» **SHORT PROBLEM**:
In the entries from the line containing "Given: Click the" through the line containing "Looking at the screenshot, I should point(758,181).", switch "Measure panel" to "Fields panel" and give those lines again with nothing else changed. Leave out the pictures.

» **PROVIDED ENTRIES**:
+++++
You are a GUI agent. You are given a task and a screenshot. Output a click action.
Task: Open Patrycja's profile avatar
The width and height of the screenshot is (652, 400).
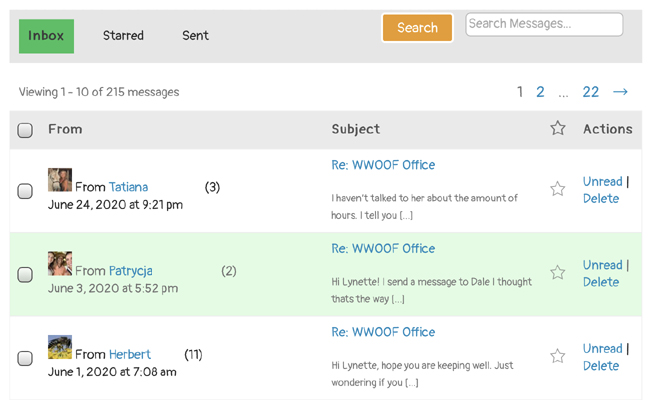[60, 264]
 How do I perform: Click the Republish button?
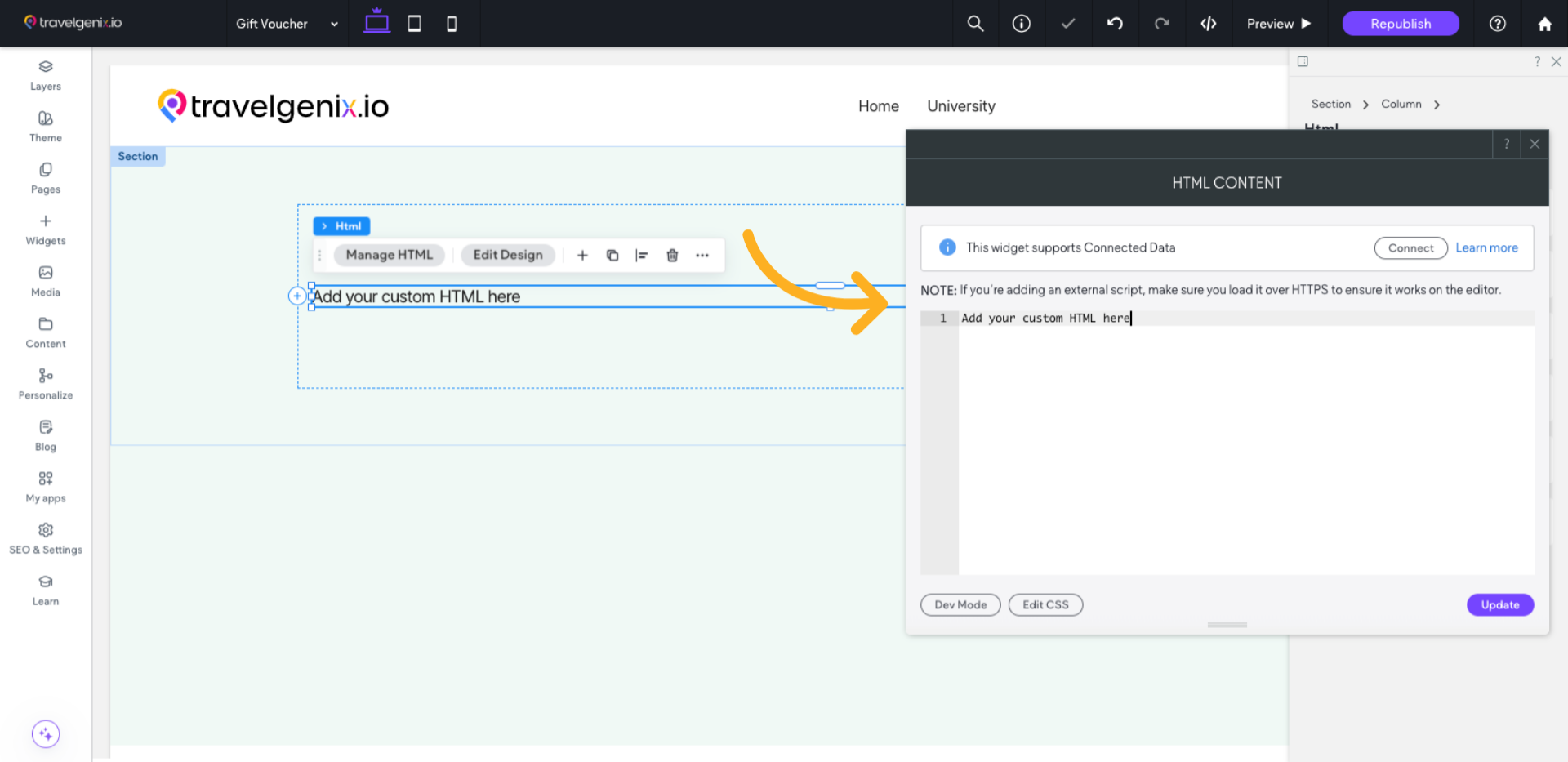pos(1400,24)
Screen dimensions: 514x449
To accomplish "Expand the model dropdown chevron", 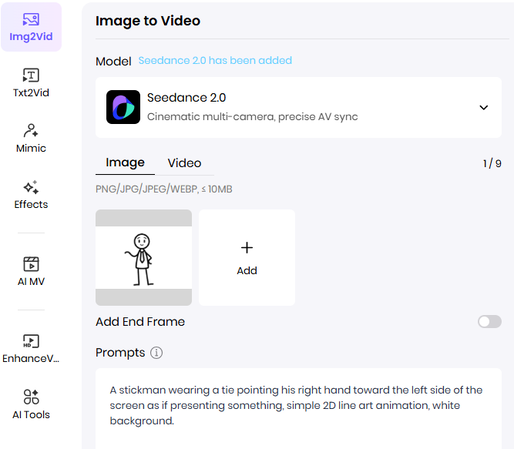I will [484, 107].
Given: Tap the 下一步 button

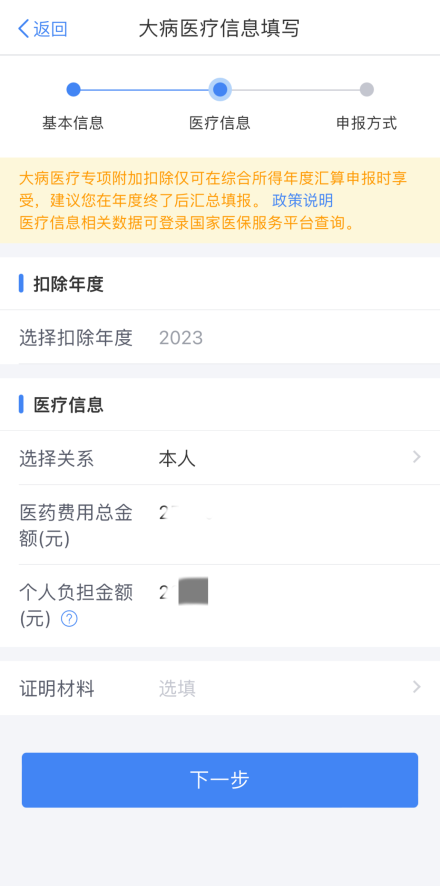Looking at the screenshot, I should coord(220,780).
+++++
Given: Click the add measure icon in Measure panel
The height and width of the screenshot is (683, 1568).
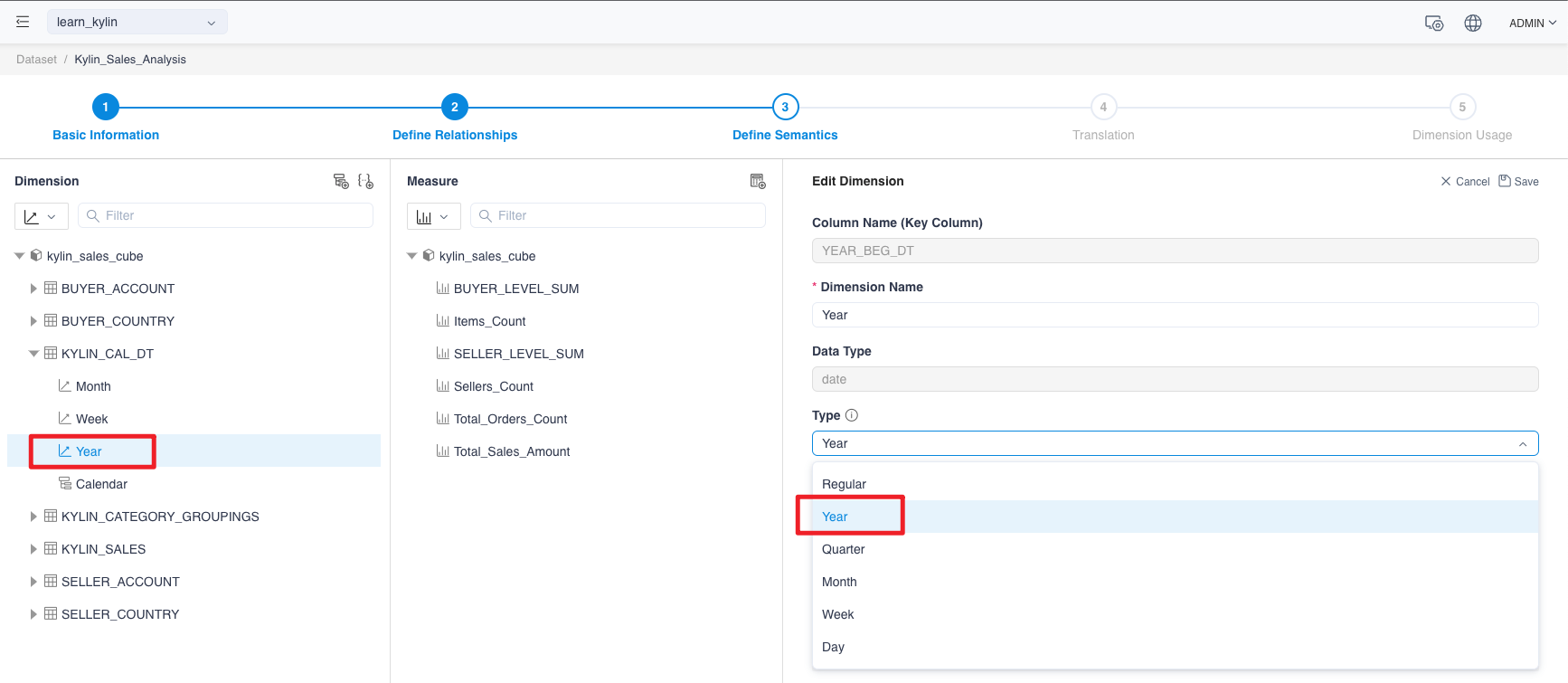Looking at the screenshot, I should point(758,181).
+++++
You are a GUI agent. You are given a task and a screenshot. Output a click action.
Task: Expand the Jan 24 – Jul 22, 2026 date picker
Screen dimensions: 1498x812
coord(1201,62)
+++++
» **EXERCISE RESPONSE**:
Given: Click the add measure icon in Fields panel
The height and width of the screenshot is (683, 1568).
Looking at the screenshot, I should point(758,181).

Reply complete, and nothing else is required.